第23話 姉の秘密
平日の昼間。普通の高校生なら学校で授業を受けている時間だ。
でも僕は学校に行かなかった。
今日は姉の…智美の命日だった。だから、墓参りにきていた。
「あのことは今でも誰にも話してないよ」
墓掃除のラストに水を掛けながら、僕は墓石に話しかけた。母さんも知らない僕と智美だけの秘密、智美の死の真相かもしれない秘密。
智美の付き合っていた彼氏が事故で亡くなった後に、たまたま僕が知ってしまった秘密。
『よっ、サボり』
「…お前もだろ」
『こないだ兄貴の墓参り、サンキュな』
大久保がそこには居た。
智美の彼氏は大久保の兄だった。
だからか互いに身内の命日に墓参りに行く。
大久保と知り合ったのも葬儀の時だった。
トラックに轢かれそうな子供を助けて亡くなったなんて、大久保兄はヒーローのようで。
そんなヒーローの葬儀で泣きじゃくる智美を見ていることしか出来ない僕が、泣きもせずにただ葬儀を見ている大久保と知り合った。
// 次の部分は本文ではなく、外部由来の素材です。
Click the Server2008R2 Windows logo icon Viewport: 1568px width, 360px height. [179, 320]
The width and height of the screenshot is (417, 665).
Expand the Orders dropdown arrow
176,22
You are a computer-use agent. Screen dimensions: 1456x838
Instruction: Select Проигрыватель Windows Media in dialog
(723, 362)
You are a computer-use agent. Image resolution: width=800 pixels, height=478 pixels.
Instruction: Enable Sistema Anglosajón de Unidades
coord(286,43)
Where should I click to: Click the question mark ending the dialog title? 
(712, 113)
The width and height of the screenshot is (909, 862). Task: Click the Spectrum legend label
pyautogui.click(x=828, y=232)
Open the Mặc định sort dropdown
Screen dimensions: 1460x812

もし久子が居なくなったら、僕は泣きじゃくるだろうか?
それとも大久保のように気丈に現実を見つめるのだろうか?
それとも智美のあの秘密のように…
『メシ食いに行こうぜ』
「…奢りな?」
『今日はそれでいい日だわな』
明日バイト終わったら、久子に会いに行こう。
また来るよ、智美。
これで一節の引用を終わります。